Redistricting too often succumbs to gerrymandering. Instead of the people choosing their elected officials, the elected officials choose their constituents.
In a state where "cleaning up Beacon Hill" has been the pledge of every successful statewide candidate for years, it's a test legislators should be careful not to fail.
Every 10 years, when the Census Bureau releases new figures on state population, election district lines must be redrawn to satisfy the constitutional requirement of one person, one vote. But the redistricting process too often - especially in Massachusetts - succumbs to gerrymandering; instead of the people choosing their elected officials, the elected officials choose their constituents.
As this process begins, it is a good time to remember what happened in 2001 and 2002, when districts were last drawn.

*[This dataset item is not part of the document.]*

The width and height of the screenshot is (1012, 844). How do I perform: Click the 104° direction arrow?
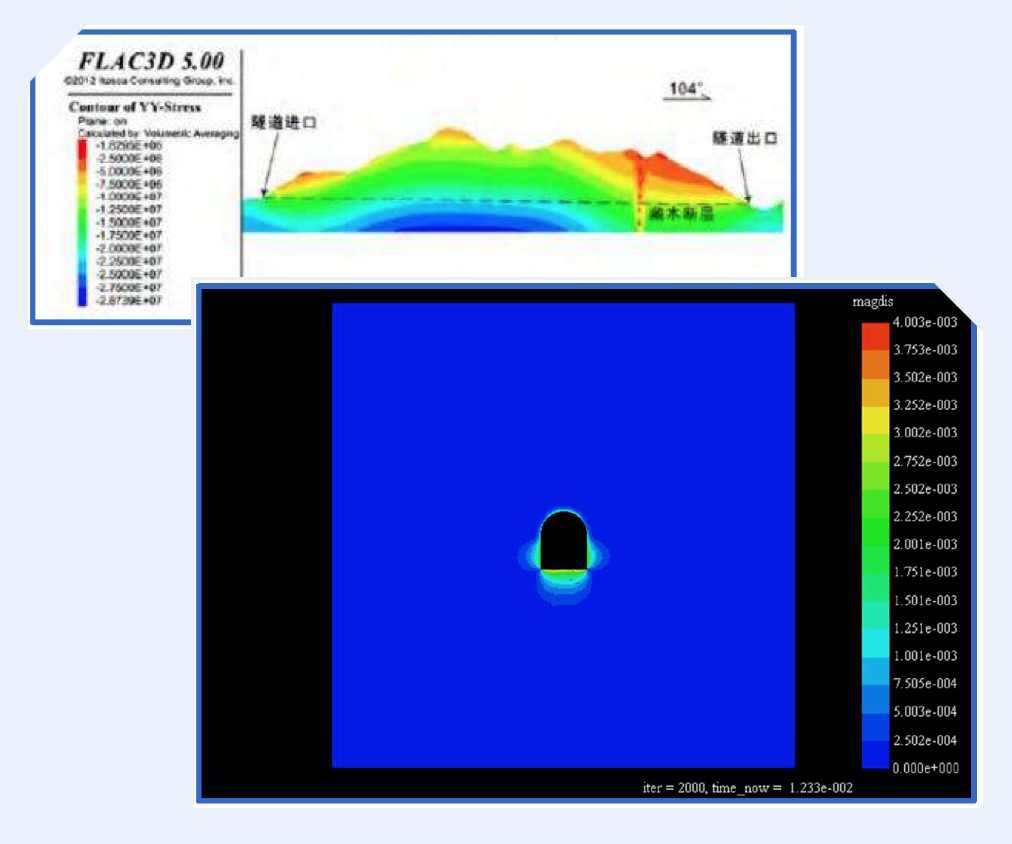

It is a sad story.
Put bluntly, the redistricting process for State House seats after the 2000 Census was nothing short of a train wreck. Even though Boston had become a majority-minority city for the first time, state legislators created a map for the State's House districts that managed to reduce the number of majority-minority districts in the Legislature - flagrantly diluting the voting strength of these communities.
This Voting Rights Act violation became the subject of a federal court decision that reads like the script of your worst nightmare about Beacon Hill. All key decisions were made out of the public eye by incumbent legislators whose overriding goal, the court found, was to protect their own re-election chances.